• _短い課題 1_
抜粋のうち、「基調講演では、株式会社DINOS CORPORATION CECOを務めながら、数々のEC関連企業の経営も行ってきた石川」で始まり「わっているという経歴を持つ。」まで続く部分を一字も変えずに書き写すこと。
• _短い課題 2_
次の(a)〜(c)が抜粋の内容と一致するかを、それぞれ「はい」か「いいえ」で答え、決め手となる抜粋の語句を原文どおり引用すること。(a) 石川氏は2014年から自らEC企業を立ち上げて経営した。(b) 小売ビジネスのうちリアル店舗によるものは半分程度である。(c) 石川氏がDINOSに入社したのは2007年である。

• _提供された抜粋_
☆ ☆ ☆ ☆ ☆

大手通販会社EC責任者が語る、D2C時代の商品ID統合の重要性

 成長が続くECの一方で、いまだ9割を占めるリアル店舗による小売ビジネス。両者のハイブリット化が進む中で、新たな潮流となりつつあるヘッドレスコーマスの導入に、商品IDの不統一が大きな障壁となるという。
 2022年10月14日、流通システム開発センターの主催で行われたセミナー『GS1標準によるDX、オムニチャネル環境の業務革新2022』-EC,D2Cの動向とGS1標準の今後-では、大手通販会社DINOS CORPORATIONでCECO(チーフ EC オフィサー)を務める石川 森生氏が基調講演として、自らの実体験を通して見てきた現在のEC、D2C、そしてリアル店舗の最新動向とその潮流、そして課題について講演。続けて流通システム開発センターの研究員がECにおけるGS1標準の現状と、GS1 Digital Linkとその活用を紹介。最後にPL研究学会の副会長が食品におけるPLへの取り組みと、GS1標準を活用したPL対策について動向を紹介した。

 

 

長年のEC運営を通じて見えてきた、ECの限界

 基調講演では、株式会社DINOS CORPORATION CECOを務めながら、数々のEC関連企業の経営も行ってきた石川 森生氏が登壇。「さまざまなEC運営を通じて見えてきた今後の潮流と課題 -商品IDの統合が実務に与える影響について考える-」と題して、講演を行った。
 石川氏は2007年にEC業界に入り、2014年からは自らEC企業を立ち上げて経営。その後2016年、フジサンケイグループの通販会社DINOS CORPORATION(以下、DINOS)に入社し、CECOとして同社のEC事業を推進する傍らで、さらに新たなECビジネスをキャッチアップするため会社の承認のもと、複数のEC企業の経営に携わっているという経歴を持つ。

☆ ☆ ☆ ☆ ☆

• _提供資料_
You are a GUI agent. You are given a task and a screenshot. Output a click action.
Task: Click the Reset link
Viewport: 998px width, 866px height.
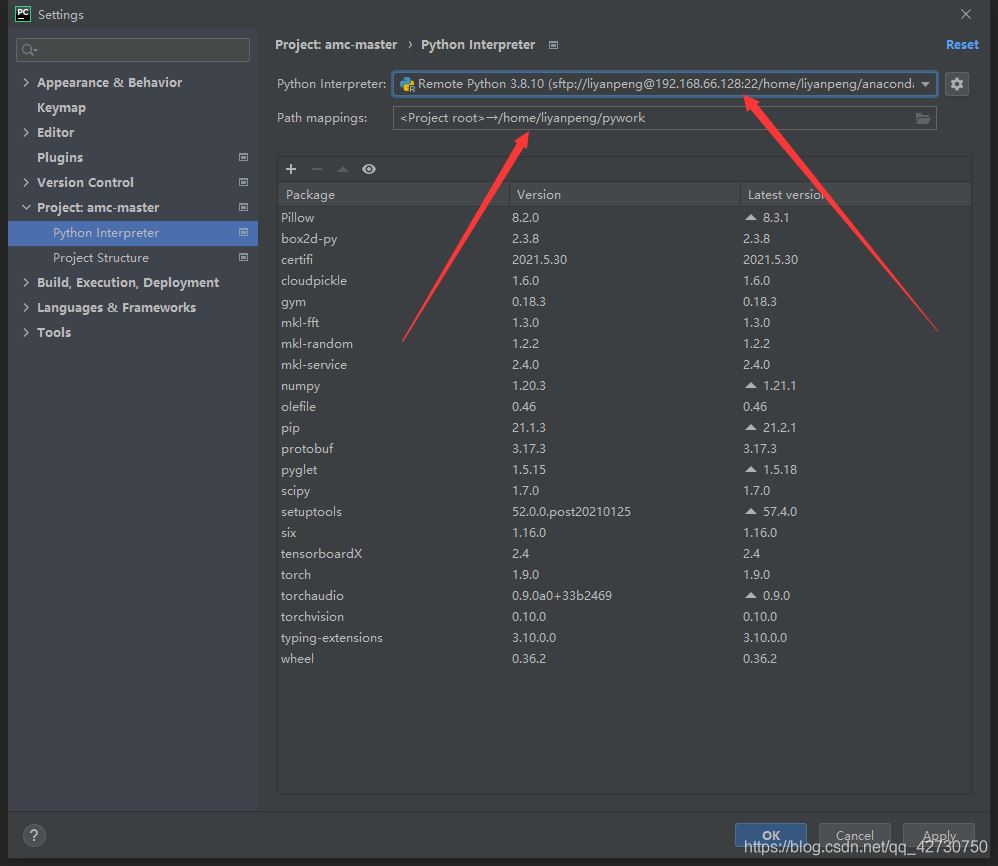(x=962, y=45)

☆ ☆ ☆ ☆ ☆

• _解答 1_
基調講演では、株式会社DINOS CORPORATION CECOを務めながら、数々のEC関連企業の経営も行ってきた石川 森生氏が登壇。「さまざまなEC運営を通じて見えてきた今後の潮流と課題 -商品IDの統合が実務に与える影響について考える-」と題して、講演を行った。
 石川氏は2007年にEC業界に入り、2014年からは自らEC企業を立ち上げて経営。その後2016年、フジサンケイグループの通販会社DINOS CORPORATION(以下、DINOS)に入社し、CECOとして同社のEC事業を推進する傍らで、さらに新たなECビジネスをキャッチアップするため会社の承認のもと、複数のEC企業の経営に携わっているという経歴を持つ。

• _解答 2_
(a) はい。「2014年からは自らEC企業を立ち上げて経営」
(b) いいえ。「いまだ9割を占めるリアル店舗による小売ビジネス」
(c) いいえ。「2016年、フジサンケイグループの通販会社DINOS CORPORATION(以下、DINOS)に入社し」